═════ Matériel extrait ═════
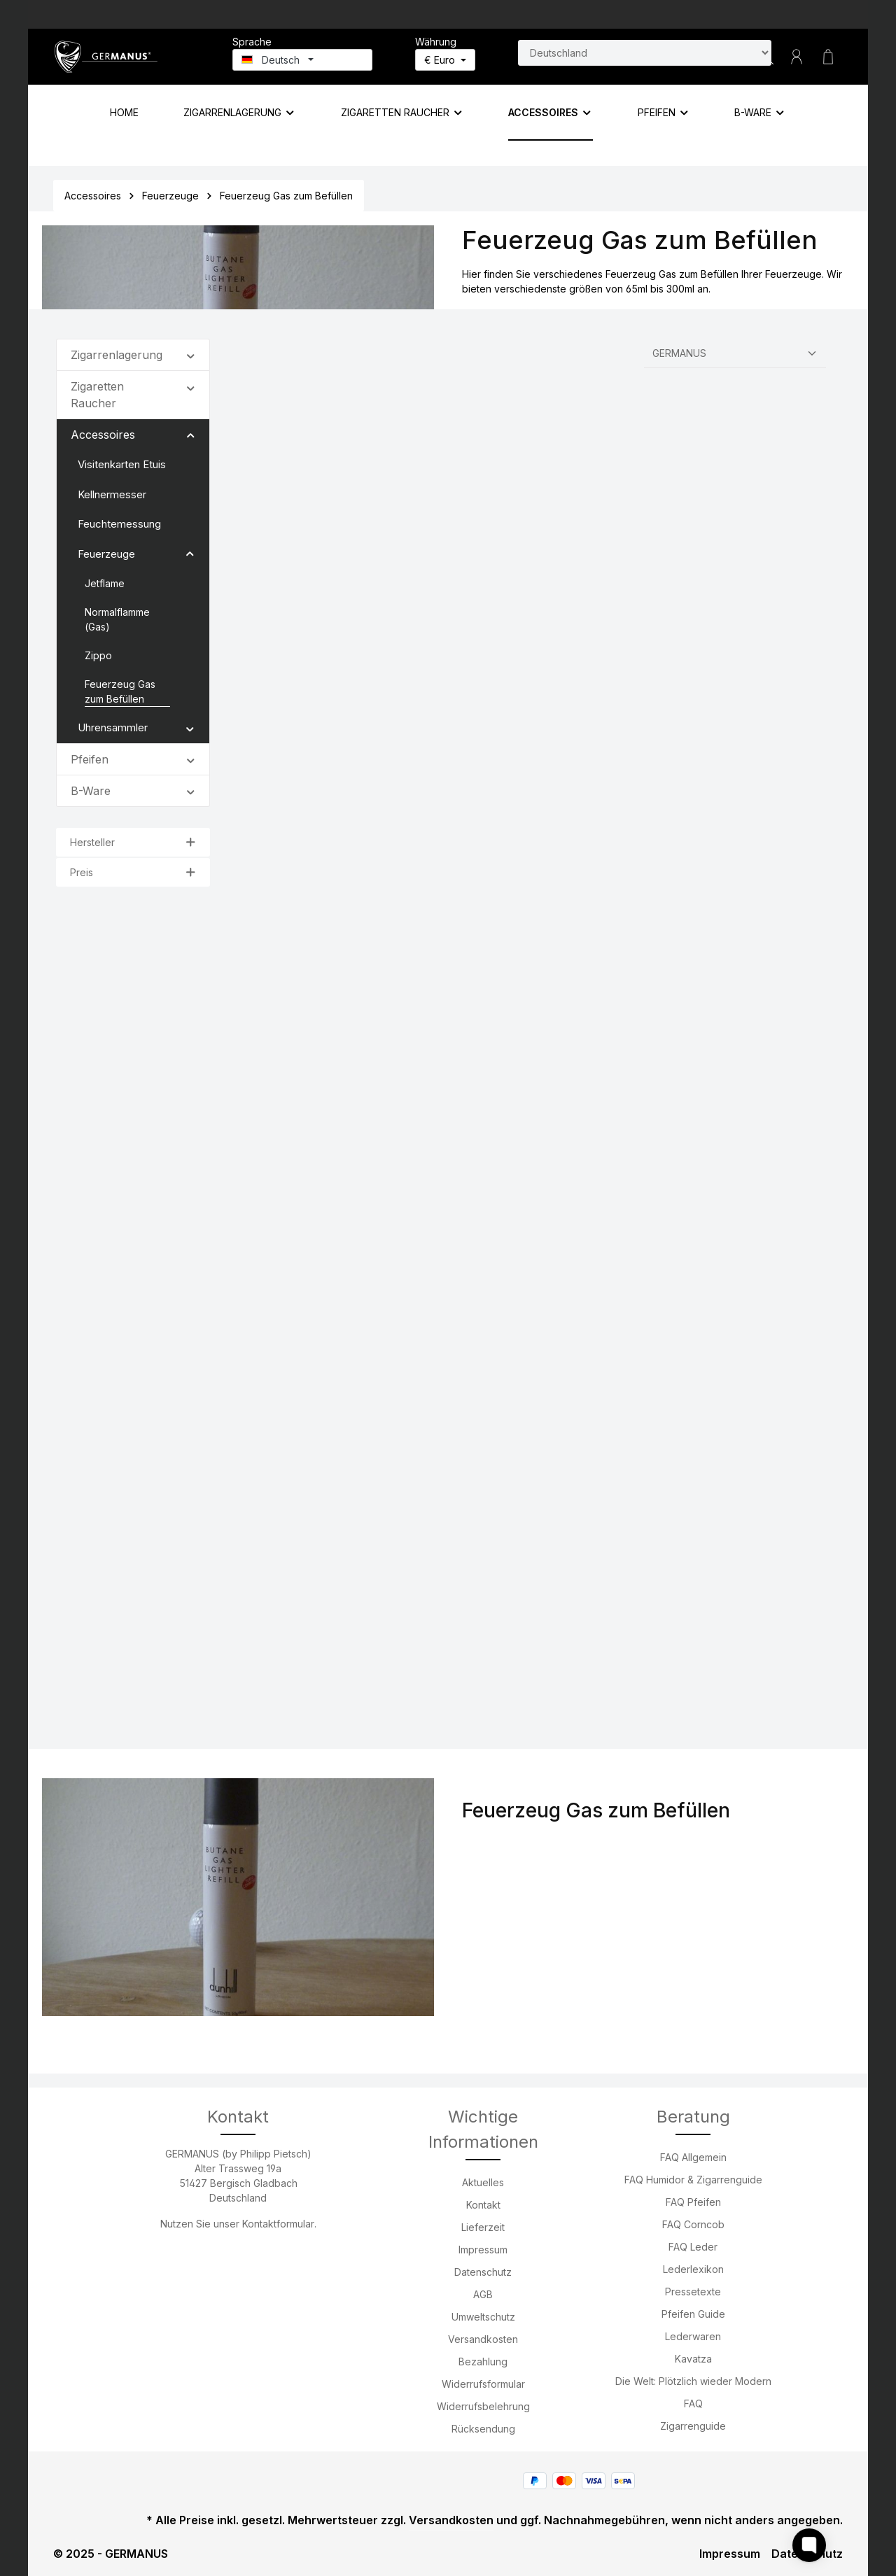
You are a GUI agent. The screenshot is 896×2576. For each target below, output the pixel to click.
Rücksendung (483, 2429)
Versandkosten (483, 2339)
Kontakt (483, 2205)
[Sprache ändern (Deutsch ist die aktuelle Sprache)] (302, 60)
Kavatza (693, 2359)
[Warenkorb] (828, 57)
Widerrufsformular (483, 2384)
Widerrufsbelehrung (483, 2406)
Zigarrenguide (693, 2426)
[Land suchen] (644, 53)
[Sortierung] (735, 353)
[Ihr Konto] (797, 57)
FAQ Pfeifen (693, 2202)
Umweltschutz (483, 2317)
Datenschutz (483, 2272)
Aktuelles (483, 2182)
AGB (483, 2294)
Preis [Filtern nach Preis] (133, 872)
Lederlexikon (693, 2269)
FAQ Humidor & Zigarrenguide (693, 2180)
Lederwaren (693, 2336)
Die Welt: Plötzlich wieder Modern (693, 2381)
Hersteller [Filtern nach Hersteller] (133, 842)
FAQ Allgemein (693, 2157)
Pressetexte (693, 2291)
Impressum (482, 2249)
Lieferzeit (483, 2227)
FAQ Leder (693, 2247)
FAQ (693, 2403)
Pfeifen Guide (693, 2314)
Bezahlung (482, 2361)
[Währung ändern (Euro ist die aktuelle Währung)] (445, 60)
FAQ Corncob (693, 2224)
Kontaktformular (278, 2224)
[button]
═════
Recopiez les items depuis le début jusqu'à la ligne contenant "Umweltschutz (483, 2317)", celle-ci incluse et consignes comprises, en décalant de 31 chaque nombre des coordonnées. N'incluez pas les images dans la réponse.

You are a GUI agent. The screenshot is 896×2576. For each target below, output the pixel to click.
Rücksendung (514, 2460)
Versandkosten (514, 2370)
Kontakt (514, 2236)
[Sprache ändern (Deutsch ist die aktuelle Sprache)] (333, 91)
Kavatza (724, 2390)
[Warenkorb] (859, 88)
Widerrufsformular (514, 2415)
Widerrufsbelehrung (514, 2437)
Zigarrenguide (724, 2457)
[Land suchen] (675, 84)
[Sortierung] (766, 384)
[Ihr Konto] (828, 88)
FAQ Pfeifen (724, 2233)
Umweltschutz (514, 2348)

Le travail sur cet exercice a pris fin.